Appellant, Nicholas Franklin Worchester, hereinafter referred to as defendant, was charged by information, tried before a jury, and convicted of the offense of Burglary in the First Degree, After Former Conviction of a Felony, in violation of 21 O.S.1971, § 1431, in the District Court, Oklahoma County, Case No. CRF--74--721. The defendant's punishment was assessed at one hundred (100) years' imprisonment in the care and custody of the Department of Corrections of the State of Oklahoma. From the judgment and sentence of the trial court, the defendant has perfected a timely pro se appeal to this Court, after having requested that the public defender be discharged and requesting permission to represent himself on appeal, which request was granted.
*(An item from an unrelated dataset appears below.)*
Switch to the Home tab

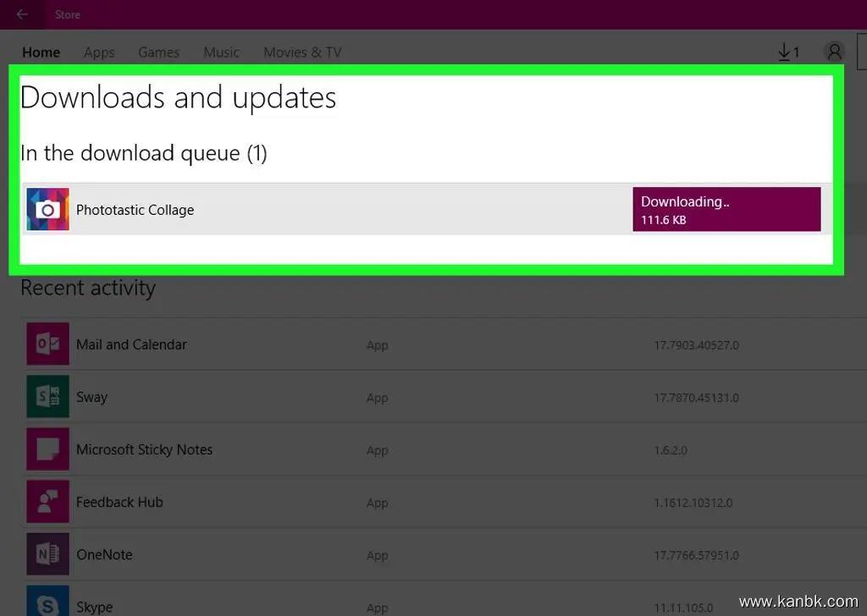(41, 52)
Vickie Leah Rein, the complaining witness, stated that she was a married person residing at 8300 South Walker in Oklahoma City. At 1:30 a.m. on the 21st of February, 1974, while alone in her home, she was awakened by some noise at the rear of her home. Her house was locked. Upon investigating, she saw a window at the back of the house being raised. She then inquired if it was her husband (a night postal employee) and asked if he had forgotten his key. The person responded that it was her husband, and directed her to open the door. Realizing that the voice was not that of her husband, she informed the intruder of her intent to call the police whereupon she observed a hand break through the glass of the back door. To escape, she fled out the front door. She heard someone following her through the house as she fled. She ran to a neighbor's home seeking assistance, but she was caught and beaten by her pursuer. Mrs. Rein further testified that she was then dragged by the hair and carried to a pasture adjacent to the neighbor's home. The pursuer alternatively beat her with his fists and tried to choke her. The victim eventually managed to escape her assailant's grasp and ran to the safety of her neighbor's home. The victim identified the defendant as her assailant, and further testified that she did not give the defendant consent to enter her home.
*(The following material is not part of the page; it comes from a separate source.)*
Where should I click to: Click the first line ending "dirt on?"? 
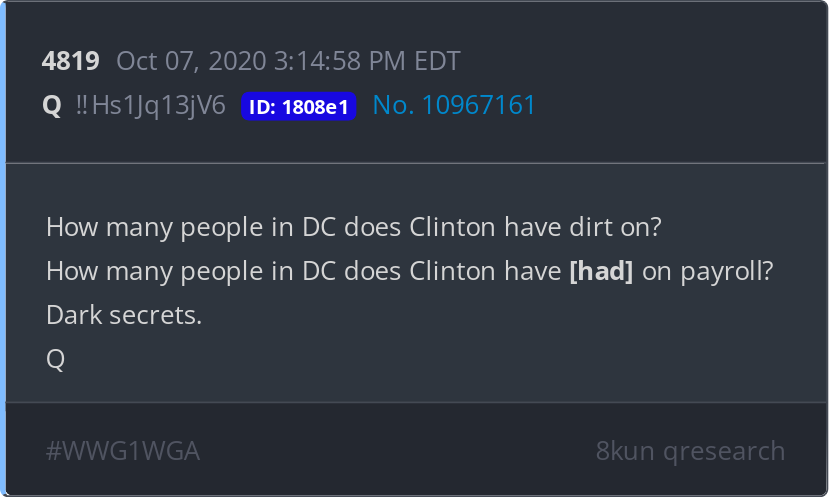(x=354, y=227)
On cross-examination the witness stated that she did not see the man enter her home but heard him come in and chase her through the house. She suspected the man across the street to be her attacker because his physical appearance was similar to her attacker's. She testified it was very dark and rainy on the evening in question but that there was good illumination in the neighbor's back yard and lights were on in the victim's house.

The next witness was Mrs. Gibson, the neighbor of the victim. Mrs. Gibson testified that on the date and time in question she heard screaming and got up and ran to her front door. When Mrs. Gibson reached the door and opened it, she could see the complaining witness being pulled on the ground by a form she could not identify. The witness then stated that after a period of silence she heard the victim start screaming again and then saw her run back up her driveway. The victim was then admitted into the house, being muddy, bloody and hysterical.
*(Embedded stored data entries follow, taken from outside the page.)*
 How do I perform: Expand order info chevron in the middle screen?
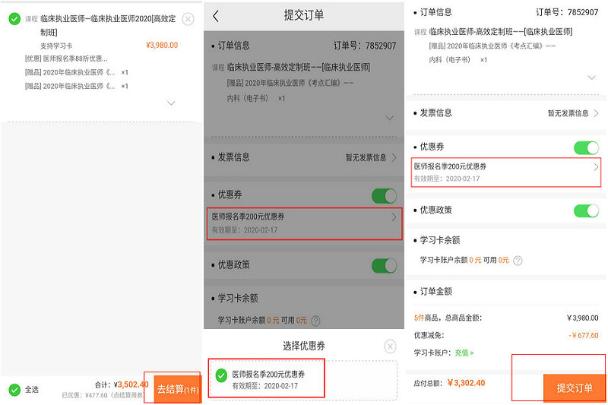tap(389, 118)
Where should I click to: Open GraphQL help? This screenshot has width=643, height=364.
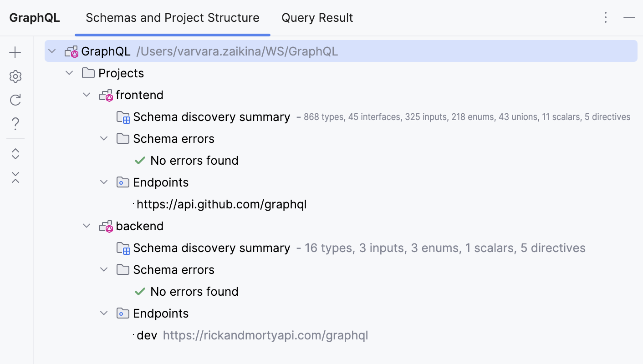click(x=15, y=123)
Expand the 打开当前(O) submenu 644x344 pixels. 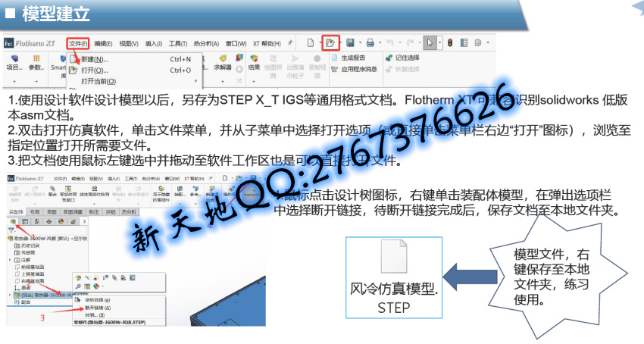[98, 81]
Tom Bevel of the Oklahoma City Police Department stated that on the date in question he went to the victim's house and conducted an investigation. He took photographs both inside and outside of the victim's house, howing glass broken out of the back door and a screen which was removed from one of the windows. Both photographs were then admitted into evidence without objection. Also, photographs of the victim were admitted to show the identity and physical condition of the victim as the witness, Mrs. Gibson, had seen her that date.

The State recalled Vickie Leah Rein and she testified further that on the night in question she observed a dark brown corduroy coat and the defendant's arm breaking into her house. The same man in a corduroy coat grabbed her in the yard of her neighbor's house. It was at this time that she saw the man's face. The voice of the man directing her to open the door of her house was the same as the voice she heard during the course of the subsequent attack. She further stated that she did not see anybody enter the house, but she did see the arm come through the glass and a man hitting the door. At the conclusion of this evidence the State rested.

The defense demurred to the State's evidence and was overruled. Whereupon, the defendant rested.

Following instructions to the jury and argument of counsel, the case was submitted to the jury resulting in a guilty verdict. Upon return of the jury to open court, the trial judge made a record that the jury sent him a note which he had answered. The court reporter filed such note as 'Court Exhibit A.'

At the second stage of the trial the defense moved the court to strike from the information a second degree rape charge due to the fact that the defendant was a juvenile of 16 years of age at the time of the offense. The trial judge overruled the motion stating that the defense's oral motion without supporting evidence could not be used to attack a prima facie valid judgment. The parties then stipulated to the former offenses, that they were filed against the defendant, that the convictions were final, and that the defendant was represented by counsel. Notwithstanding the stipulation of his attorney, the defendant asserts that at the time of his conviction in Pontotoc County for the offense of Rape in the Second Degree he was the age of 16 and that judgment and sentence was void.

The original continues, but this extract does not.